To answer the second of those questions first, India last year enacted a completely new Companies Act last year.  It replaces the old 1956 Act which had been amended no fewer than 25 times. The new Act covers the whole terrain of Indian company law and it is well beyond my scope here to summarise its contents. Also there are a range of complex transitional provisions affecting when all the various new laws come into force. There are nevertheless some eye-catching new features as summarised below.

  1. The new 2013 Indian Companies Act codifies for the first time the duties owed by directors to companies and lists the applicable fines for breaches of such duty. No doubt breach of the new code could give rise to civil liability as well as fines and penalties.
  2. For the first time D&O insurance is given official recognition as a means of protecting directors against liability.
  3. The 1956 Companies Act imposed the same liability on the person in charge of a company as the company itself.
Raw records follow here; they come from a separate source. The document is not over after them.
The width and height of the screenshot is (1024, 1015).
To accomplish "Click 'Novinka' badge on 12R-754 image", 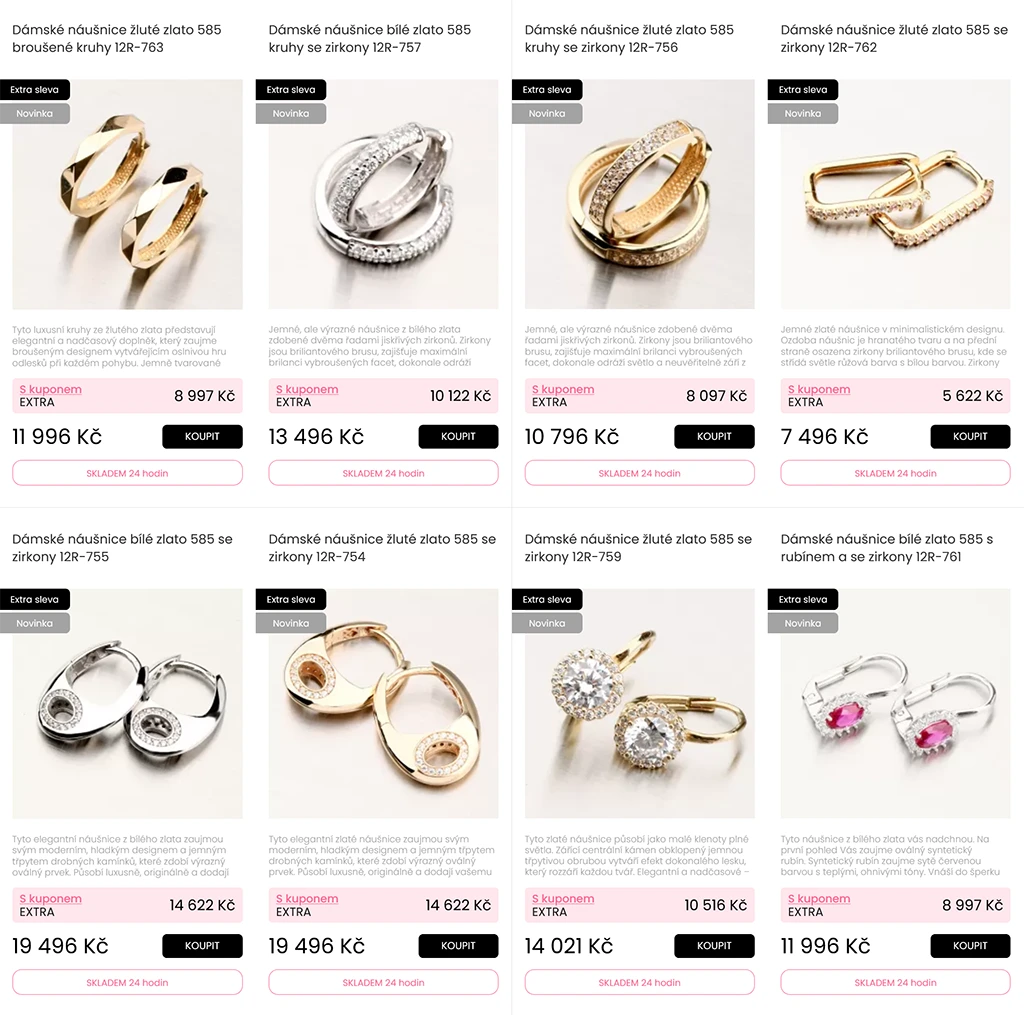I will point(291,623).
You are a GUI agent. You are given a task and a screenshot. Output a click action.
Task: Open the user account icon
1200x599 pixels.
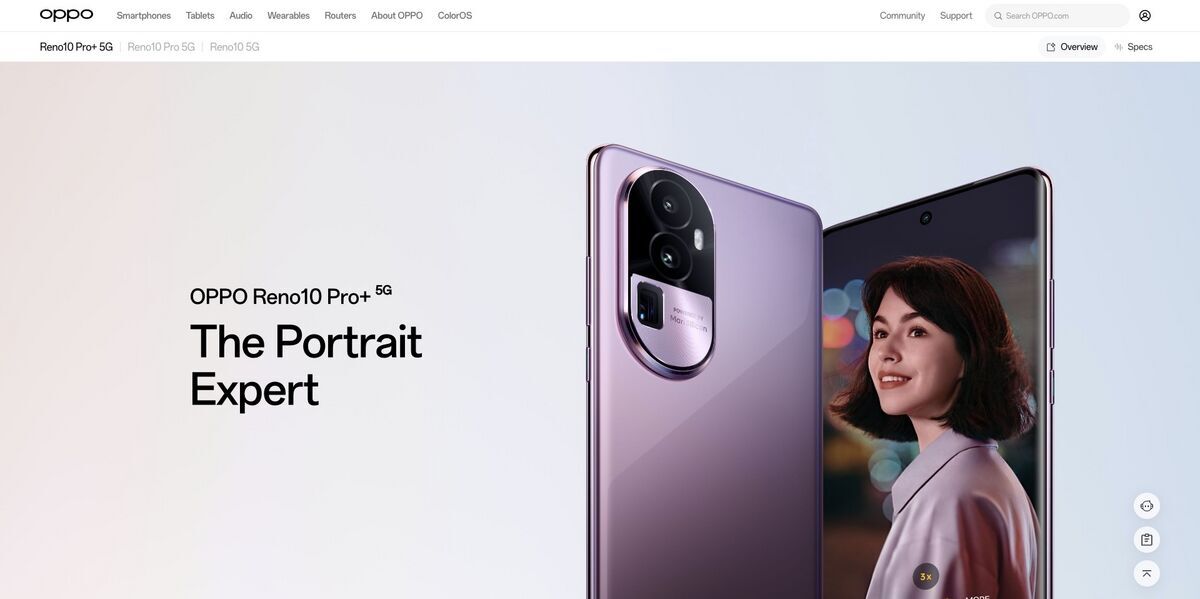1145,15
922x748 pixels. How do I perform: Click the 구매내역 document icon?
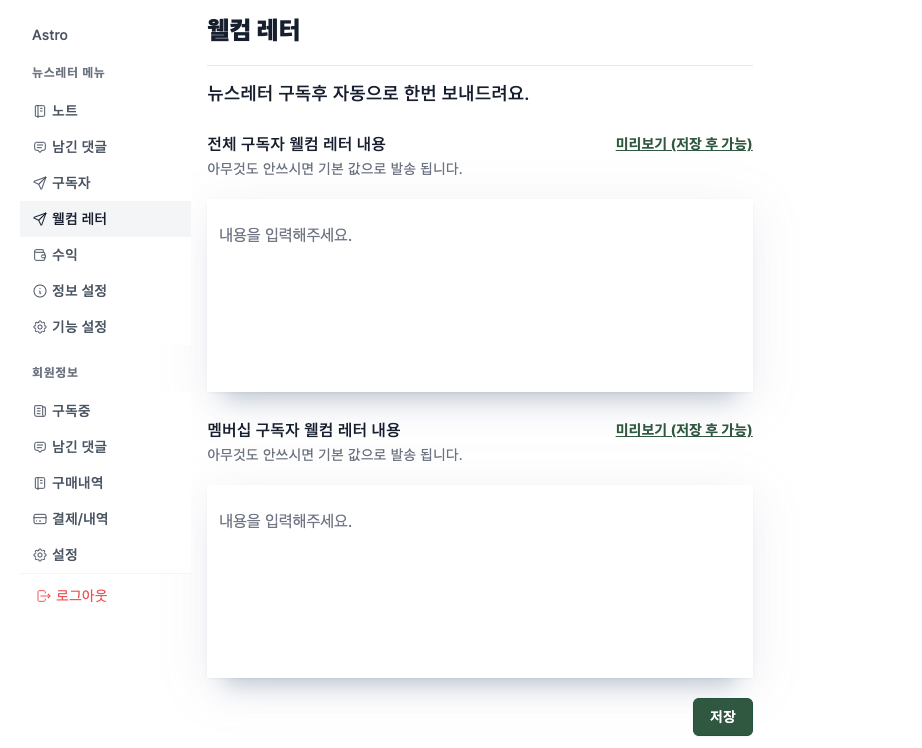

In other words, that individual could be prosecuted for the same offences as committed by the company.  The 2013 Act broadens the term “officer in default” to expressly include the chief executive officer, the chief financial officer, the share transfer agent and the company’s merchant banker within the class of “individuals who can be prosecuted”.
  4. New provision has been made for the direct enforceability of shareholders rights against directors by enabling them to claim compensation.
  5. The Registrar of companies is given increased inspection and enquiry powers including powers of search and seizure.  The Act also caters for the establishment of a new serious fraud investigation office.
  6. Fresh and strengthened mandates for audit and remuneration committees of public companies.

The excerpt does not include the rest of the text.